Where's the shovelware? Why AI coding claims don't add up
TL;DR Highlight
A 25-year veteran developer debunks AI coding tool productivity claims with real data and software release statistics. If AI truly gives 10x productivity, why isn't there a flood of new software?
Who Should Read
Developers using AI coding tools (Cursor, Copilot, Claude Code, etc.) who wonder 'am I really faster?' or engineering managers considering an AI-first transition.
Core Mechanics
- The METR study showed developers felt 20% faster with AI but were actually 19% slower. Developers are unreliable observers of their own productivity.
- The author coin-flipped between AI and manual work for 6 weeks, measuring time — AI was 21% slower by median, and statistical significance would require 4 more months. No dramatic 2x difference exists.
- Cursor claims 'extraordinary productivity,' GitHub Copilot says 'delegate like a boss,' Google claims 25% faster, and 14% of developers report 10x improvement. These claims fuel management FOMO.
- The author's core argument: if AI truly explodes productivity, Steam games, indie apps, and SaaS launches should surge — but actual release statistics show no such shovelware flood.
- These exaggerated claims cause real damage. Companies use 'AI-first' to cut developer hiring, lower salaries, and compress project timelines to 20% of original.

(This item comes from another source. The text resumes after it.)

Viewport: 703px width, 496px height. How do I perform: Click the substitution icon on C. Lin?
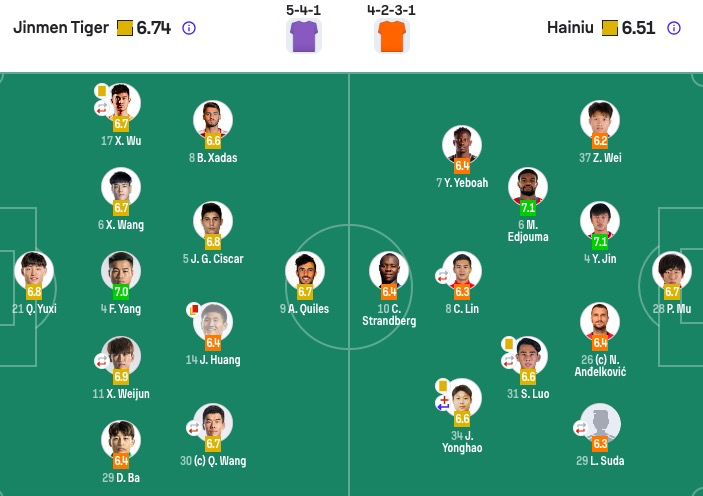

- As of writing (Sept 2025), global software release graphs show no significant increase after AI adoption — the author's empirical evidence.
- The author doesn't reject AI coding's dream itself, but warns that claimed productivity levels aren't supported by data, and management decisions based on them are dangerous.
Evidence
- A developer shared their manager declared 'we are AI-first' and compressed project timelines to 20% of original. SVP and PM AI mania at unprecedented levels — a stark gap between reality and executive expectations.
- Many comments took a middle ground: 'AI is dramatically useful only for specific tasks.' Clearly faster for learning new APIs, scaffolding, mock creation, and codebase exploration, but no difference or net negative for large existing codebase modifications.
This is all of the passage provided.